The basic plot is a simple one: advanced gene therapy being developed as a cancer cure is surreptitiously diverted into potential military applications, and both the medical and military uses generate very dangerous side-effects, which have to be contained or reversed. The story romps along at a good pace, the “techno” elements are well developed and fairly believable, and you come to like the competent, well-meaning central characters, turning pages enthusiastically to see if they can avert the apocalypse.
The writing is perhaps a bit weaker on the conspiracy side of the thriller. There are lots of secondary characters with varying motivation: good, bad, and those doing the wrong thing for the right reasons. However these motivations are readily revealed and rarely change, and it lacks the sheer murk of a good conspiracy. Also whereas the technical elements are either tidied up neatly or left hanging deliberately, that’s not so true of the darker plot elements, and several key aspects are left unexplained.
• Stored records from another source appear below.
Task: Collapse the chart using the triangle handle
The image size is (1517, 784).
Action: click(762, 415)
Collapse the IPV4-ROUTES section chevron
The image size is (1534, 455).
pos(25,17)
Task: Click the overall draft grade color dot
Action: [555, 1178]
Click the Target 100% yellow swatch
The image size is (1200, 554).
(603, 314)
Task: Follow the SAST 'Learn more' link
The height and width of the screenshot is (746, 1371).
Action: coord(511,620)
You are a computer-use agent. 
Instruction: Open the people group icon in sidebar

That said, these are minor complaints. I did enjoy this book and I’ll definitely read Rothman’s other techno-thriller(s).
In an afterword the author explains that it’s very difficult to get traditional publishers interested in such material, despite the success of Crichton, Kerr and others. That’s a shame, because it’s a genre which continues to intrigue me, and does have an audience. However it looks like we have to continue to go hunting to find the good ones, even before trying to discern the plots of the stories themselves.